====== Material for this exercise ======

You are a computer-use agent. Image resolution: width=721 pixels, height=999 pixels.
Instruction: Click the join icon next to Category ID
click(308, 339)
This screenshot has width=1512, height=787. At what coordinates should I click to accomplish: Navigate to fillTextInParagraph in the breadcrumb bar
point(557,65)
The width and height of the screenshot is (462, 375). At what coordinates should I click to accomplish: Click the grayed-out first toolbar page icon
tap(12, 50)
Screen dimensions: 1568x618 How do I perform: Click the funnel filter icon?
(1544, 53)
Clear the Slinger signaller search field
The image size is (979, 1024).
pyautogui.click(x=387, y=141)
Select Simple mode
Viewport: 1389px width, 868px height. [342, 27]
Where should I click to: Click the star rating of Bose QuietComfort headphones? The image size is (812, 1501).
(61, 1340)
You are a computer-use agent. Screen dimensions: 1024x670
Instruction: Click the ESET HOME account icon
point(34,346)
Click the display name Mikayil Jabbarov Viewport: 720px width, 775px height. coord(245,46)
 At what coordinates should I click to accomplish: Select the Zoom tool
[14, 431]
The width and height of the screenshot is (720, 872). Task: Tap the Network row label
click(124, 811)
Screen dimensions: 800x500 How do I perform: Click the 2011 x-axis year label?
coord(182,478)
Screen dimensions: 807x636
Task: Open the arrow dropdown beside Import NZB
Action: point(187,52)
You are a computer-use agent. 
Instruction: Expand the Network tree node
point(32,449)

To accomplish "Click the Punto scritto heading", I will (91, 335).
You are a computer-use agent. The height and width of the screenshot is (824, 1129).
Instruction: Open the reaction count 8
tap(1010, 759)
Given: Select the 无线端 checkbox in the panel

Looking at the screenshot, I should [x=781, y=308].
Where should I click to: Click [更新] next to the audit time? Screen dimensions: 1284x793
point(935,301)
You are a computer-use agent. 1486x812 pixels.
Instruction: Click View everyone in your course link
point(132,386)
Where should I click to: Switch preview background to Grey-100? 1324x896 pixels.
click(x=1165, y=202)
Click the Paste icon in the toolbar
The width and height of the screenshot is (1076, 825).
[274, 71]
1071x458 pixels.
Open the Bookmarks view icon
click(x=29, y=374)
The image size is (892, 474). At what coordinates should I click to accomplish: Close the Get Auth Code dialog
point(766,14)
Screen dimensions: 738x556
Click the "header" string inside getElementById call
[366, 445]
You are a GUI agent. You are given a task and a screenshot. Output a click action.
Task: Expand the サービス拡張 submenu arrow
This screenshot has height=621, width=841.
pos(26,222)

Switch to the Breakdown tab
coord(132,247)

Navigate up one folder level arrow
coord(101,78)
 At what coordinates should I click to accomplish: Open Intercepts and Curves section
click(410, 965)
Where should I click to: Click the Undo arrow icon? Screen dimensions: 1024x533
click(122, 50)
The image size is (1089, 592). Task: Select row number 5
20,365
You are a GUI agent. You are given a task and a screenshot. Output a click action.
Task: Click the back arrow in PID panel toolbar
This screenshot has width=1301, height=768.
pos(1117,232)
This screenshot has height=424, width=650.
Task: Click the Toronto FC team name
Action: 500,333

======

* **Exercise instructions**
The records above are to be output in full and without error.

* **Task result**
You are a computer-use agent. Image resolution: width=721 pixels, height=999 pixels.
Instruction: Click the join icon next to Category ID
click(308, 339)
This screenshot has width=1512, height=787. At what coordinates should I click to accomplish: Navigate to fillTextInParagraph in the breadcrumb bar
point(557,65)
The width and height of the screenshot is (462, 375). At what coordinates should I click to accomplish: Click the grayed-out first toolbar page icon
tap(12, 50)
Screen dimensions: 1568x618 How do I perform: Click the funnel filter icon?
(1544, 53)
Clear the Slinger signaller search field
The image size is (979, 1024).
pyautogui.click(x=387, y=141)
Select Simple mode
Viewport: 1389px width, 868px height. [342, 27]
Where should I click to: Click the star rating of Bose QuietComfort headphones? The image size is (812, 1501).
(61, 1340)
You are a computer-use agent. Screen dimensions: 1024x670
Instruction: Click the ESET HOME account icon
point(34,346)
Click the display name Mikayil Jabbarov Viewport: 720px width, 775px height. coord(245,46)
 At what coordinates should I click to accomplish: Select the Zoom tool
[14, 431]
The width and height of the screenshot is (720, 872). Task: Tap the Network row label
click(124, 811)
Screen dimensions: 800x500 How do I perform: Click the 2011 x-axis year label?
coord(182,478)
Screen dimensions: 807x636
Task: Open the arrow dropdown beside Import NZB
Action: point(187,52)
You are a computer-use agent. 
Instruction: Expand the Network tree node
point(32,449)

To accomplish "Click the Punto scritto heading", I will (91, 335).
You are a computer-use agent. The height and width of the screenshot is (824, 1129).
Instruction: Open the reaction count 8
tap(1010, 759)
Given: Select the 无线端 checkbox in the panel

Looking at the screenshot, I should [x=781, y=308].
Where should I click to: Click [更新] next to the audit time? Screen dimensions: 1284x793
point(935,301)
You are a computer-use agent. 1486x812 pixels.
Instruction: Click View everyone in your course link
point(132,386)
Where should I click to: Switch preview background to Grey-100? 1324x896 pixels.
click(x=1165, y=202)
Click the Paste icon in the toolbar
The width and height of the screenshot is (1076, 825).
[274, 71]
1071x458 pixels.
Open the Bookmarks view icon
click(x=29, y=374)
The image size is (892, 474). At what coordinates should I click to accomplish: Close the Get Auth Code dialog
point(766,14)
Screen dimensions: 738x556
Click the "header" string inside getElementById call
[366, 445]
You are a GUI agent. You are given a task and a screenshot. Output a click action.
Task: Expand the サービス拡張 submenu arrow
This screenshot has height=621, width=841.
pos(26,222)

Switch to the Breakdown tab
coord(132,247)

Navigate up one folder level arrow
coord(101,78)
 At what coordinates should I click to accomplish: Open Intercepts and Curves section
click(410, 965)
Where should I click to: Click the Undo arrow icon? Screen dimensions: 1024x533
click(122, 50)
The image size is (1089, 592). Task: Select row number 5
20,365
You are a GUI agent. You are given a task and a screenshot. Output a click action.
Task: Click the back arrow in PID panel toolbar
This screenshot has width=1301, height=768.
pos(1117,232)
This screenshot has height=424, width=650.
Task: Click the Toronto FC team name
Action: 500,333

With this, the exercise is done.